Старший покачал головой и снова заговорил:

— Может быть, когда-нибудь ты сумеешь доказать, что тебе стоит верить. Но сейчас тебе лучше убраться отсюда. Улетай или, если хочешь…

— Хватит рассусоливать с ним, Туп! Пусть немедленно убирается из Амбалы!

— Из Амбалы? — прошептал Нирок. — Значит, я в Амбале?

— Да, — подтвердил тот, кого назвали Тупом. — У нас тут спокойно, и мы хотим, чтобы так все и оставалось. Достаточно мы настрадались за все эти годы! Сначала нас терзали совы из Сант-Эголиуса, воруя яйца из наших гнезд, потом на их место пришли Чистые… Слава Глауксу, Ночные Стражи наконец-то разгромили это поганое отребье, и в Амбалу пришел долгожданный покой. Нам не надо больше неприятностей!

— Но от меня вам не будет никакого вреда, клянусь!

— Нам твоих клятв недостаточно, — буркнул Туп, и в его голосе Нирок почувствовал плохо скрытое сочувствие. — Знаете что… Сейчас уже светает, может, позволим ему остаться еще ненадолго?

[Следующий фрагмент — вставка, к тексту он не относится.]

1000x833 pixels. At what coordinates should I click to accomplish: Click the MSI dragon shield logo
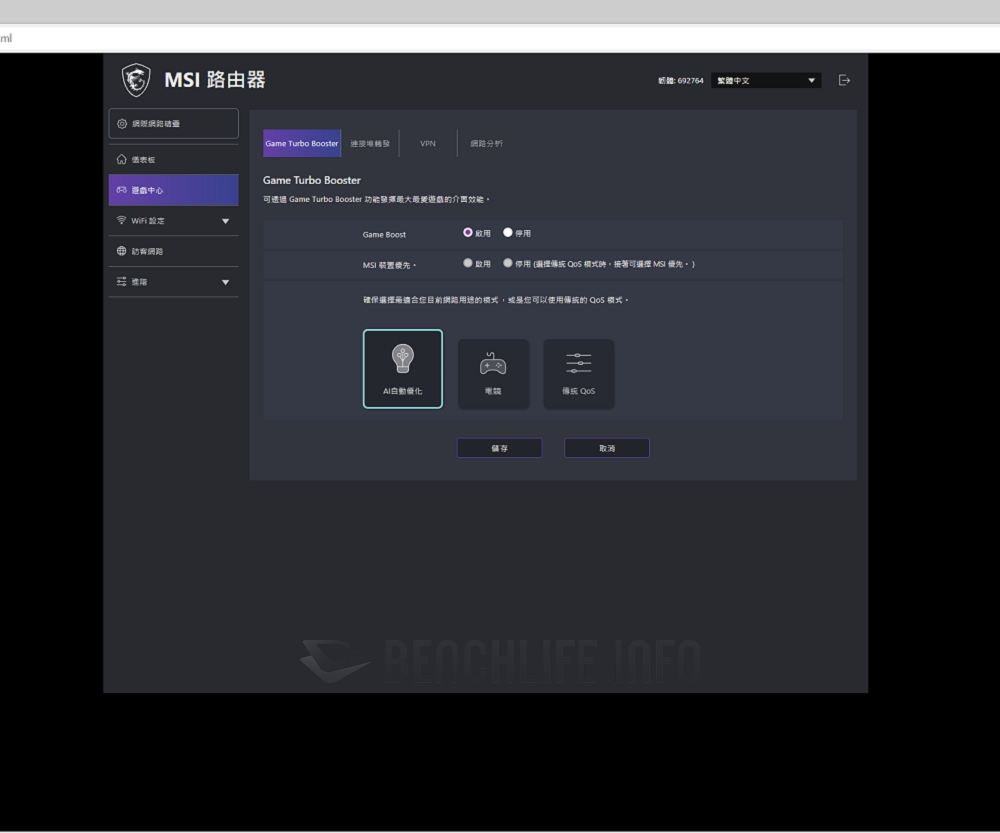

Спутники Тупа переглянулись и недовольно захлопали крыльями. Наконец, Красавчик нехотя заявил:

— Ладно, пусть только пообещает с этого платана никуда не улетать. Там наверху есть дупло, в нем можно поспать до вечера.

— Благодарю вас, — покорно ответил Нирок. — Вы очень добры.

И тут третья сова покачала головой и осторожно сказала:

— Не знаю, согласишься ли ты там остаться, дружок… Это дупло непростое. Там живет призрак.

— Замолчи, Гортензия! Зачем ты запугиваешь парня?

— Ничего я его не запугиваю! Должен же он знать, что его ждет.

— Что там за призрак? — спросил Нирок, уставившись на Гортензию. Он впервые встречал самца совы, которого звали бы женским именем.

— Ну, призрак и призрак, — уклончиво ответил Гортензия.

— Призрак моего отца? — в страхе переспросил Нирок. Неужели это возможно? До сих пор страшная маска появлялась только над водой и ни разу не преследовала его в укрытии.

— Глаукс милосердный, нет, конечно! Там живет призрак рыбного филина по имени Симон. Твой отец убил его много лет тому назад, — сказал Гортензия.

— Как это произошло? — спросил Нирок, чувствуя предательскую тошноту в желудке.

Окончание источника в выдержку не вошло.